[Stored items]
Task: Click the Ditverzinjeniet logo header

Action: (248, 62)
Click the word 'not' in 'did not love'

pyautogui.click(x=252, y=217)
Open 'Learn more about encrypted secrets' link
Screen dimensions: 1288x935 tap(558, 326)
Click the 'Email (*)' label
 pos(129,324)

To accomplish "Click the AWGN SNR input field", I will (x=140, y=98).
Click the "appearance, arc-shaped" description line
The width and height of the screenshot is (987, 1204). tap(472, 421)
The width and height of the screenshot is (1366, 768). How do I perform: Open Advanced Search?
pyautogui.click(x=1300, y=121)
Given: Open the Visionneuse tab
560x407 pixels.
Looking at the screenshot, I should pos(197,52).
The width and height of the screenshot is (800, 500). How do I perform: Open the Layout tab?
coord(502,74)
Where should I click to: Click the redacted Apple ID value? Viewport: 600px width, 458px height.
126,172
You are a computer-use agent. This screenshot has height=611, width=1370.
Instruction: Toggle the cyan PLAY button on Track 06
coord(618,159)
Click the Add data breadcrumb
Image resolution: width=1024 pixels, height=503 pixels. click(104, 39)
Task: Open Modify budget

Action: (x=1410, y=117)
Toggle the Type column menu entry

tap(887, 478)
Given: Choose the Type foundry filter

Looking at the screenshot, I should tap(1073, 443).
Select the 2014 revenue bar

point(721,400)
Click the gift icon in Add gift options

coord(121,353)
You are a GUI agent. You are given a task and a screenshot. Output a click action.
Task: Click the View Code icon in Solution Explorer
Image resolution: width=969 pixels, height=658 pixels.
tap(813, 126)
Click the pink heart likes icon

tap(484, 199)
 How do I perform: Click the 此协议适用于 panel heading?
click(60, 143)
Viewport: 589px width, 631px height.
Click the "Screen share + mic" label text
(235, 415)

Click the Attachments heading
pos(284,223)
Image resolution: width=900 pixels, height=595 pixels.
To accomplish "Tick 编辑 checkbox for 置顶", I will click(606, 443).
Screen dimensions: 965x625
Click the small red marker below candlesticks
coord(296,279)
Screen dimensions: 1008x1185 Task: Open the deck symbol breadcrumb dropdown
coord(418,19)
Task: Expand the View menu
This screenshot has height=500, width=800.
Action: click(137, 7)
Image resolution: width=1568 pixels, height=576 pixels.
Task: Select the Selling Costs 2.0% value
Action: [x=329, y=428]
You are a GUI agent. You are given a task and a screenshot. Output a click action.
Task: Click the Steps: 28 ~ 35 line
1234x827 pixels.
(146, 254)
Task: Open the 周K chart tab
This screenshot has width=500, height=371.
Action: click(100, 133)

• Assignment:
The requested lines run from the one with "Screen dimensions: 1008x1185" through the last line of the records. Return them exactly.

• Result of this exercise:
Screen dimensions: 1008x1185 Task: Open the deck symbol breadcrumb dropdown
coord(418,19)
Task: Expand the View menu
This screenshot has height=500, width=800.
Action: click(137, 7)
Image resolution: width=1568 pixels, height=576 pixels.
Task: Select the Selling Costs 2.0% value
Action: [x=329, y=428]
You are a GUI agent. You are given a task and a screenshot. Output a click action.
Task: Click the Steps: 28 ~ 35 line
1234x827 pixels.
(146, 254)
Task: Open the 周K chart tab
This screenshot has width=500, height=371.
Action: click(100, 133)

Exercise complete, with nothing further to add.